- [About this exercise]: Your output must match the data word for word, with every line included.

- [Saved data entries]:
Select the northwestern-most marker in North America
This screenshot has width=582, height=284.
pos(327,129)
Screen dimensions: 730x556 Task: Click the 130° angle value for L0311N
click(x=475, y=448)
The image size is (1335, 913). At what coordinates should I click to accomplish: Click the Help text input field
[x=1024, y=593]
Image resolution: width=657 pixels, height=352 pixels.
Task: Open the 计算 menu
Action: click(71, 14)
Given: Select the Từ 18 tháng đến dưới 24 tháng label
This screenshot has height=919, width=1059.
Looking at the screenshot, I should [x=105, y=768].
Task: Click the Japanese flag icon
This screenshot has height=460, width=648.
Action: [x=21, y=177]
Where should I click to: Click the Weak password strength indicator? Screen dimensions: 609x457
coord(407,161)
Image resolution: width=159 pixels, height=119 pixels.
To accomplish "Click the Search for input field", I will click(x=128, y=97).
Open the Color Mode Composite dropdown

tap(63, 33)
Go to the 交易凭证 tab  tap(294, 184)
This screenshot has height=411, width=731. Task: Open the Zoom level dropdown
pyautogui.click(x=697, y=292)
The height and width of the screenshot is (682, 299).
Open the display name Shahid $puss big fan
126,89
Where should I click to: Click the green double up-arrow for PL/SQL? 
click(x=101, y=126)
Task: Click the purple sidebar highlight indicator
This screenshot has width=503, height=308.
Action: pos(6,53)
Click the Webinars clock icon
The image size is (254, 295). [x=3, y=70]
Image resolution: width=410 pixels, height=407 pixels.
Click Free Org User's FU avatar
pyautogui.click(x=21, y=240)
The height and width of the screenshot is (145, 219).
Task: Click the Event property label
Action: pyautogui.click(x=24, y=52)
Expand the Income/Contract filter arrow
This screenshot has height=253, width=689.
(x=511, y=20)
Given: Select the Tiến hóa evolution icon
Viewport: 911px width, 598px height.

- [Your solution]:
Select the northwestern-most marker in North America
This screenshot has width=582, height=284.
pos(327,129)
Screen dimensions: 730x556 Task: Click the 130° angle value for L0311N
click(x=475, y=448)
The image size is (1335, 913). At what coordinates should I click to accomplish: Click the Help text input field
[x=1024, y=593]
Image resolution: width=657 pixels, height=352 pixels.
Task: Open the 计算 menu
Action: click(71, 14)
Given: Select the Từ 18 tháng đến dưới 24 tháng label
This screenshot has height=919, width=1059.
Looking at the screenshot, I should [x=105, y=768].
Task: Click the Japanese flag icon
This screenshot has height=460, width=648.
Action: [x=21, y=177]
Where should I click to: Click the Weak password strength indicator? Screen dimensions: 609x457
coord(407,161)
Image resolution: width=159 pixels, height=119 pixels.
To accomplish "Click the Search for input field", I will click(x=128, y=97).
Open the Color Mode Composite dropdown

tap(63, 33)
Go to the 交易凭证 tab  tap(294, 184)
This screenshot has height=411, width=731. Task: Open the Zoom level dropdown
pyautogui.click(x=697, y=292)
The height and width of the screenshot is (682, 299).
Open the display name Shahid $puss big fan
126,89
Where should I click to: Click the green double up-arrow for PL/SQL? 
click(x=101, y=126)
Task: Click the purple sidebar highlight indicator
This screenshot has width=503, height=308.
Action: pos(6,53)
Click the Webinars clock icon
The image size is (254, 295). [x=3, y=70]
Image resolution: width=410 pixels, height=407 pixels.
Click Free Org User's FU avatar
pyautogui.click(x=21, y=240)
The height and width of the screenshot is (145, 219).
Task: Click the Event property label
Action: pyautogui.click(x=24, y=52)
Expand the Income/Contract filter arrow
This screenshot has height=253, width=689.
(x=511, y=20)
Given: Select the Tiến hóa evolution icon
Viewport: 911px width, 598px height.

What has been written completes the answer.